After an injury-plagued 8-5 season last year that included a loss on a tipped Hail Mary to Auburn (on the heels of a last-second loss to Alabama in 2012 that kept Georgia out of the national title game), this was once again seen as the year Georgia might finally put it all together: They lured away defensive coordinator Jeremy Pruitt from last year’s national champion, Florida State, and their tailback, Todd Gurley, is a bruising and slashing throwback who may wind up being the best ballcarrier of his generation. They thrashed a ranked Clemson team in the first week of the season, and they were facing a South Carolina squad that appeared to be fading from relevance under aging trickster Steve Spurrier.
But Georgia was never really in control against the Gamecocks. Things went wrong, and Richt arguably made them worse: On one crucial fourth-quarter drive, his long-suffering offensive coordinator, the unfortunately named Mike Bobo, chose to call a screen pass on 1st-and-goal at the South Carolina 4-yard line, rather than inserting the football into Gurley’s breadbasket and having him topple people. This led to an intentional grounding penalty, and then Georgia kicker Marshall Morgan, who had made an SEC-record 20 straight field goals before missing one in the second quarter, pulled a 28-yard kick a few tantalizing inches to the right, and South Carolina clung to its 38-35 lead for good.
But then, this is what Georgia does: They tantalize you with their potential, and then they crash amid a flood of irrational exuberance. They are, as a friend noted upon the Bulldogs’ collapse Saturday evening, the closest thing college football has to a mortgage-backed security.

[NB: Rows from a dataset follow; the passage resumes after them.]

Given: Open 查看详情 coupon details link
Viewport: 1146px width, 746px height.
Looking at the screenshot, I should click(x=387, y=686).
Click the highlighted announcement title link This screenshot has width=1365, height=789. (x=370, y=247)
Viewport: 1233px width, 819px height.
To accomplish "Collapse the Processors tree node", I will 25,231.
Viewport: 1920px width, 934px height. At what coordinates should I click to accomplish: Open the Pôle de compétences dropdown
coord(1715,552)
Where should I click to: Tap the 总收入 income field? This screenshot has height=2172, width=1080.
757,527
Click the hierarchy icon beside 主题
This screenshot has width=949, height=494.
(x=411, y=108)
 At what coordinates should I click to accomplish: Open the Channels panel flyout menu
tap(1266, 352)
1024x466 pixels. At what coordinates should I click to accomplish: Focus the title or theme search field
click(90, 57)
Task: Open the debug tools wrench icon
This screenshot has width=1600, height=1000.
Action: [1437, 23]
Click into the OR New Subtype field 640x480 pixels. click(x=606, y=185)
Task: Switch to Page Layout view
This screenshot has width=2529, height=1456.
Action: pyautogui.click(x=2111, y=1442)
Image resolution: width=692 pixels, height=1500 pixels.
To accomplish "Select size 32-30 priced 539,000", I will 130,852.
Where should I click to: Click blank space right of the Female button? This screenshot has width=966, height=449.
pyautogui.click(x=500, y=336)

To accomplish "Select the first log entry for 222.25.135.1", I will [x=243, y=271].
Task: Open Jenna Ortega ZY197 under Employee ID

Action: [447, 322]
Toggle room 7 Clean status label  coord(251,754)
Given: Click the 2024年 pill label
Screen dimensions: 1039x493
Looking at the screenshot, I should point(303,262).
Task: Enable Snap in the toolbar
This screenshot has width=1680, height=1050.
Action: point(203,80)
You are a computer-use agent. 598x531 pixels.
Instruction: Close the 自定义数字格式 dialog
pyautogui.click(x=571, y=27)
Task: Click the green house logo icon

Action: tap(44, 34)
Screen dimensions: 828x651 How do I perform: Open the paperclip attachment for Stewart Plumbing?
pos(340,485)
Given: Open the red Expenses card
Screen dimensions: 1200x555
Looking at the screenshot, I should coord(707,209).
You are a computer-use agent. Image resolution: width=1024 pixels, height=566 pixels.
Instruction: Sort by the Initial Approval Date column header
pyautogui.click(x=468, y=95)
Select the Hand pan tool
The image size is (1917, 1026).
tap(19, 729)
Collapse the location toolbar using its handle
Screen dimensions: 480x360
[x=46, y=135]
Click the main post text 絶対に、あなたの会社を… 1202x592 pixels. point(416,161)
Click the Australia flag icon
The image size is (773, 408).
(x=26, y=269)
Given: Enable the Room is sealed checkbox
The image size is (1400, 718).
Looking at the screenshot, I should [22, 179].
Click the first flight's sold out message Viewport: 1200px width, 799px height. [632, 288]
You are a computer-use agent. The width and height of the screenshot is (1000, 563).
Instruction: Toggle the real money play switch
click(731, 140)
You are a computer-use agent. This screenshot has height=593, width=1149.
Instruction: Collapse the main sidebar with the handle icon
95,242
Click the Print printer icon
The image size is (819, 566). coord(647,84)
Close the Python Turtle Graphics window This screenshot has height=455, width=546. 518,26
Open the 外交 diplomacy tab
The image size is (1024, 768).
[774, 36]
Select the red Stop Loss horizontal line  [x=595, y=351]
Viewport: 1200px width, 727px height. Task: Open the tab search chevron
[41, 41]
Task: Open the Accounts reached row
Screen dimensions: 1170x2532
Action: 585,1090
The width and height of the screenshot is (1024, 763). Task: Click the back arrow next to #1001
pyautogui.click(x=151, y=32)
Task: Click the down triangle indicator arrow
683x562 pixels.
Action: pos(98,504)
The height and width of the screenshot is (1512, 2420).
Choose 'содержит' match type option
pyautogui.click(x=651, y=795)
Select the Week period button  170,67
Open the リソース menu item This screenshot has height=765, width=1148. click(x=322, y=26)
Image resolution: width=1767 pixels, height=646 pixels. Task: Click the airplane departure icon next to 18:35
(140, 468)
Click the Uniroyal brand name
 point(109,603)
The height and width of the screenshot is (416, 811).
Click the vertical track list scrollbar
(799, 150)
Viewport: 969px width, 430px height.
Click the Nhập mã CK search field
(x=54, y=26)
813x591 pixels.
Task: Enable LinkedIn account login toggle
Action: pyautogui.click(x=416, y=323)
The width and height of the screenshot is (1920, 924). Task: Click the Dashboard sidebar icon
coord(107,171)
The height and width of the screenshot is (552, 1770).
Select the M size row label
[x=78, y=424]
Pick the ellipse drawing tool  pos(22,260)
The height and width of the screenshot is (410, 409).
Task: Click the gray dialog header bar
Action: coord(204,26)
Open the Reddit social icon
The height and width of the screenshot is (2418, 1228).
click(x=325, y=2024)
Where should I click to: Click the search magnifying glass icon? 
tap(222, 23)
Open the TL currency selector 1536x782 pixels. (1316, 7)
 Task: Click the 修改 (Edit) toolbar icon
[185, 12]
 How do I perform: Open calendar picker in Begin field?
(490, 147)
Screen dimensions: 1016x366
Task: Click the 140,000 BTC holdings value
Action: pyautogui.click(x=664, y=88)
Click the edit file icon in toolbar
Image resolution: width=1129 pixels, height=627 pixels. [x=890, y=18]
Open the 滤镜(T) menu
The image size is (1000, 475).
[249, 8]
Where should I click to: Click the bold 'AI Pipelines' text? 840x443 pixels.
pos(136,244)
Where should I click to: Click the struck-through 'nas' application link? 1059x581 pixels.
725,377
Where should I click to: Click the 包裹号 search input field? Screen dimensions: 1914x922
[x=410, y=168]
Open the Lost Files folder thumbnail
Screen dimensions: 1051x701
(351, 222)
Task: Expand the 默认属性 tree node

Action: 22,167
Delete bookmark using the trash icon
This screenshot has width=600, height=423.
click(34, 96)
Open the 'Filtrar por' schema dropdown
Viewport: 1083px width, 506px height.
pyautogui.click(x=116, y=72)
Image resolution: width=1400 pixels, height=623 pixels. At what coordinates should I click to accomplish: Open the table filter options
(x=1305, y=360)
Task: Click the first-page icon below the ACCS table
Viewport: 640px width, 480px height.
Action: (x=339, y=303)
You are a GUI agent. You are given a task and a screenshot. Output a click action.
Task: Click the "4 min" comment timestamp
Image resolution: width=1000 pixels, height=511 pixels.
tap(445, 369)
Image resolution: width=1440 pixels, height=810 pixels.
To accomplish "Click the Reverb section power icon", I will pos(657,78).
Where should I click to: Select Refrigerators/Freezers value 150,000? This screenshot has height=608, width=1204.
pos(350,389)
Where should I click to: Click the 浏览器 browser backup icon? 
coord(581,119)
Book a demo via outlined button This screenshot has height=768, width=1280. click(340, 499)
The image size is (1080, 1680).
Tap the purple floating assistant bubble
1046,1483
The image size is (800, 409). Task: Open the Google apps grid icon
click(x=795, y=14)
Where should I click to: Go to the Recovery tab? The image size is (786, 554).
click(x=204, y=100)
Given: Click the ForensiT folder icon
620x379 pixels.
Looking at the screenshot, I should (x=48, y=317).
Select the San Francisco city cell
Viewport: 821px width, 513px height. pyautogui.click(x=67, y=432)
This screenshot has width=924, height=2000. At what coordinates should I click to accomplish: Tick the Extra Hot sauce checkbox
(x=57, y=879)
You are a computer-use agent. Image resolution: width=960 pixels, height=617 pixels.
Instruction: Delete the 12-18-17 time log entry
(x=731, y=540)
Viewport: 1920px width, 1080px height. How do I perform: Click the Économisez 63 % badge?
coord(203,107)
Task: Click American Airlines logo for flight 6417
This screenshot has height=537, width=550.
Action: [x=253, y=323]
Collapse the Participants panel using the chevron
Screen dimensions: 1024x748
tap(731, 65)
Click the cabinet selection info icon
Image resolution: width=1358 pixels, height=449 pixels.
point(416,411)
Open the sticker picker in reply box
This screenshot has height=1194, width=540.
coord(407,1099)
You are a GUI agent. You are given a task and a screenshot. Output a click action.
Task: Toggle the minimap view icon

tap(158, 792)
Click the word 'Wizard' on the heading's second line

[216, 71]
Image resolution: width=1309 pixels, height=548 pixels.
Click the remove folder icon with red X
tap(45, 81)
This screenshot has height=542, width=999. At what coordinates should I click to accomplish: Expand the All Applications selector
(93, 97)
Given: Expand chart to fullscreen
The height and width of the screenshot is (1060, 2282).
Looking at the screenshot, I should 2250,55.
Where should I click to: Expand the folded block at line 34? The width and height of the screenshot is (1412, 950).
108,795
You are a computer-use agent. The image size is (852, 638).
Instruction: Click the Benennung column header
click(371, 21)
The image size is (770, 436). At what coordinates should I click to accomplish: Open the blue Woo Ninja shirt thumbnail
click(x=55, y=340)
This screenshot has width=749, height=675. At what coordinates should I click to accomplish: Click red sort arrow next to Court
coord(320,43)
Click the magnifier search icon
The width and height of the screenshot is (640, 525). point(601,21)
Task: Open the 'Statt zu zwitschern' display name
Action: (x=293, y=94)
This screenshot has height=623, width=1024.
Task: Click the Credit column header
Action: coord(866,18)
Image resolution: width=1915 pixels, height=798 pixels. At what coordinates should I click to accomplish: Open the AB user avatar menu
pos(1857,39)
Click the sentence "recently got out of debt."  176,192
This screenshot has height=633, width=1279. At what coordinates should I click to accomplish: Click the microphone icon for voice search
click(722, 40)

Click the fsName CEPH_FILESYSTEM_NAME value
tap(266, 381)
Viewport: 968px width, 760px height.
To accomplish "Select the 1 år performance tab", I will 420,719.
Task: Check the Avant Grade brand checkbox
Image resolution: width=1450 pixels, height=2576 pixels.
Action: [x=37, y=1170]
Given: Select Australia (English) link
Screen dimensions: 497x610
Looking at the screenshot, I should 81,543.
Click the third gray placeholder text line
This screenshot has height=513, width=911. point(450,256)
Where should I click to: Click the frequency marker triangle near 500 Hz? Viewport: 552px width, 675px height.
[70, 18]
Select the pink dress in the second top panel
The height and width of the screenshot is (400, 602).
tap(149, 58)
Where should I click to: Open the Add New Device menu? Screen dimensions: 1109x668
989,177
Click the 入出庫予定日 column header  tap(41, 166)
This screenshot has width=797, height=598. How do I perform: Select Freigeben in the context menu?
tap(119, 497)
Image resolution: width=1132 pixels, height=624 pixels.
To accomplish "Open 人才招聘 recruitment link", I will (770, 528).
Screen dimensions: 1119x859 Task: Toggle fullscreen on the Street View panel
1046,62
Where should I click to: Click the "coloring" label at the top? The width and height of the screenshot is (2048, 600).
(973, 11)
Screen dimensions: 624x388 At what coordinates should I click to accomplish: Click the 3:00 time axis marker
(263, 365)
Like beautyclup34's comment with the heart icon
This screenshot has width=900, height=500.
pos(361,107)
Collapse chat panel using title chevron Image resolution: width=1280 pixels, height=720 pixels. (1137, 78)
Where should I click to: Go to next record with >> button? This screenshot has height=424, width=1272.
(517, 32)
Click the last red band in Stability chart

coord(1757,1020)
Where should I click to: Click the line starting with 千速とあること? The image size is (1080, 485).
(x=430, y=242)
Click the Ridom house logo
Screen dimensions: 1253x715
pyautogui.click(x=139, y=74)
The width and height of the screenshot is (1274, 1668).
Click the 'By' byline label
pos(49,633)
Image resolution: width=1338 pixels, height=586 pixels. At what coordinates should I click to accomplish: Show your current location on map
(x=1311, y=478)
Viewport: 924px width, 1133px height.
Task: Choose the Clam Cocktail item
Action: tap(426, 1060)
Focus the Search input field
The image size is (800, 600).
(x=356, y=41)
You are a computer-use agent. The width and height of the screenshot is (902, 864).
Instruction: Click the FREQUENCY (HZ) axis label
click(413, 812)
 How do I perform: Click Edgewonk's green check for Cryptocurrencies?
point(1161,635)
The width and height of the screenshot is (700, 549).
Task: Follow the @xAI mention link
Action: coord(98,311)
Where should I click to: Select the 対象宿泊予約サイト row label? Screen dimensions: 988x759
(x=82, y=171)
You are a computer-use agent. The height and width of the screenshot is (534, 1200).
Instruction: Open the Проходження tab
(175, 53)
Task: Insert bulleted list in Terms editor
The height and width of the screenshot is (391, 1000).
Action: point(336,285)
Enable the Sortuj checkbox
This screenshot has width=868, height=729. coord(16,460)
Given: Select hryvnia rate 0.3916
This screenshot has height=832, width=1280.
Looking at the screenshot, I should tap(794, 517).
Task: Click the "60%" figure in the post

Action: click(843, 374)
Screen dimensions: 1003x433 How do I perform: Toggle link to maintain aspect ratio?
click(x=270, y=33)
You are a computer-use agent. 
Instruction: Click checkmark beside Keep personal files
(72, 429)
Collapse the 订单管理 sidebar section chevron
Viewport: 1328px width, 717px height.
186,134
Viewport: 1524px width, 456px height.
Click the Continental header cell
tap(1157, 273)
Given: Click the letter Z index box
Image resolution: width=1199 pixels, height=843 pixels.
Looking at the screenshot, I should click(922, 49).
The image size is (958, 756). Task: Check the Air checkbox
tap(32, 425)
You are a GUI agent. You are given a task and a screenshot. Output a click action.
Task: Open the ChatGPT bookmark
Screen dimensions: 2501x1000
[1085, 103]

And yet every year, we continue buy into Georgia; every year, they land in preseason top-10s by virtue of the sheer talent they accrue in one of the richest states for college-football prospects in all of America. Every year, we think, Maybe this is the season that propels Mark Richt into the elite. I suppose it is a measure of our naïveté as sports fans (and a measure of my own naïveté, perhaps, that with a four-team playoff looming, I’m still not entirely convinced Georgia is out of the national title picture), and I suppose it is a measure of one coach’s ability to con us all into believing that nice guys may someday finish first, even in a sport as openly brutal as football. There is no doubt you’re a good man, Mark Richt, but in a profession as nasty as this one, and in a conference as relentlessly vicious as the SEC, I’m not sure that’s much of an asset.